High-intensity and progressive trials of resistance exercise have shown significant effects on BMD at vertebral and hip sites. Studies in general have shown that the exercise must be continued to maintain the benefit that the learn more additional gain is lost within a few years of the program if the protocol is not continued. Assessment of skeletal muscle SBI-0206965 mw using imaging Imaging offers the potential for an anatomic site-specific assessment of multiple
targets related to skeletal muscle physiology. Imaging has an important role in research studies of sarcopenia etiology and response to intervention. The primary imaging target in skeletal muscle mass assessment is lean body mass assessment by DXA, which involves use of standard clinical bone densitometers to decompose nonbone
tissue into lean and fat body mass components. Measurements may be obtained of total body lean and fat mass as well as regional measures in the central and appendicular skeleton.

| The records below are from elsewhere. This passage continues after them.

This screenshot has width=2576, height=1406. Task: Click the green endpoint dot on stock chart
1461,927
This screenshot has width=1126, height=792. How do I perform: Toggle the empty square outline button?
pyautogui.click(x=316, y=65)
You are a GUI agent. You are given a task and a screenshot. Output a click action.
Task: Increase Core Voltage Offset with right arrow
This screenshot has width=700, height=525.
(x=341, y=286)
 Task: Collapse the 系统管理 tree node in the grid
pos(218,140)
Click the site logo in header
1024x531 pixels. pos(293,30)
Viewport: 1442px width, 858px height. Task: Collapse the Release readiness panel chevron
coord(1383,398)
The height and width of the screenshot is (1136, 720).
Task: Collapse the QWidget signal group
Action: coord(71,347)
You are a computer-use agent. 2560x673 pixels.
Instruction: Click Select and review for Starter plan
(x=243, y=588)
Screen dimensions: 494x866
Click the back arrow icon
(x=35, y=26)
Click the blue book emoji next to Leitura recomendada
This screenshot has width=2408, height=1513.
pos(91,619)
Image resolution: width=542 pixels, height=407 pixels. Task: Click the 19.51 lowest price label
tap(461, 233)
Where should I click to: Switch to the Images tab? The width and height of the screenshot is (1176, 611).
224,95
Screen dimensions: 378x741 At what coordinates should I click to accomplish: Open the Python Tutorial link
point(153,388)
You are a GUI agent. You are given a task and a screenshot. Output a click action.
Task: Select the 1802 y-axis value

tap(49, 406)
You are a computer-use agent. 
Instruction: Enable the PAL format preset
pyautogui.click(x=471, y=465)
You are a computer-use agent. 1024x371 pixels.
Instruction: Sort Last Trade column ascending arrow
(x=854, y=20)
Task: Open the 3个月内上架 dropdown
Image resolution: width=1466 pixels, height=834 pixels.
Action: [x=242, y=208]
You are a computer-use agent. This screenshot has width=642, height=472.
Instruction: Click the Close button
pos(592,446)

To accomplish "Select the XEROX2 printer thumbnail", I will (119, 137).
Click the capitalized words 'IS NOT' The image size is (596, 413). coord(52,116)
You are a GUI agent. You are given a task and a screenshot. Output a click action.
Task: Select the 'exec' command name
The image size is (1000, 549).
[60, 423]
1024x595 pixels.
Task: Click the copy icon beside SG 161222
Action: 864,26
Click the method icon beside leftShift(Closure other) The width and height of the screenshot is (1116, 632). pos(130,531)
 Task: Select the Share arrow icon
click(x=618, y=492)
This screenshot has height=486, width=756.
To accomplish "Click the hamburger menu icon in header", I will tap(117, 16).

As this is an extremely widespread and well-known technology, which is commonly used in clinical studies in both bone and muscle research, we will refer the readers to several reviews that lay out the technical Belnacasan solubility dmso considerations for DXA soft tissue assessment [112–116]. CT imaging may be employed to quantify bulk characteristics of muscle and body composition that are highly related to muscle strength and to overall functional ability in the elderly. In particular, CT imaging is widely used to study muscle and fat in epidemiologic studies of body composition. Typically, acquisitions have included single cross sections at the L1/2 or L4/5 intervertebral space to image body fat or volumetric measurements obtained in the abdomen and in the thigh, usually relating to the midthigh oxyclozanide or to a bony landmark [23, 83, 88, 117–121]. As shown in Fig. 4, the key variables quantified include the
total muscle CSA of the midthigh, the CSA values of the quadriceps and hamstrings, the total CSA of subcutaneous fat, and the attenuation coefficients of the total thigh muscle and the hamstrings and quadriceps separately. The CSA values of the total thigh muscle and quadriceps muscle are positively associated with increasing knee extensor strength [118]. The CSA declines with age, as does the muscle strength, and is smaller in females than in males [117–119]. Another property of great interest to the study of sarcopenia is the mean attenuation coefficient [23, 117–119], which is computed within all of the muscle regions after a threshold is applied to exclude depots of fat embedded within each muscle group. In elderly subjects, the mean attenuation coefficient, when calculated in this manner, has been shown histologically to correspond to fat accumulation within and between the muscle cells. The increasing fat infiltration into the muscle with aging may be an important, if not central, aspect of sarcopenia.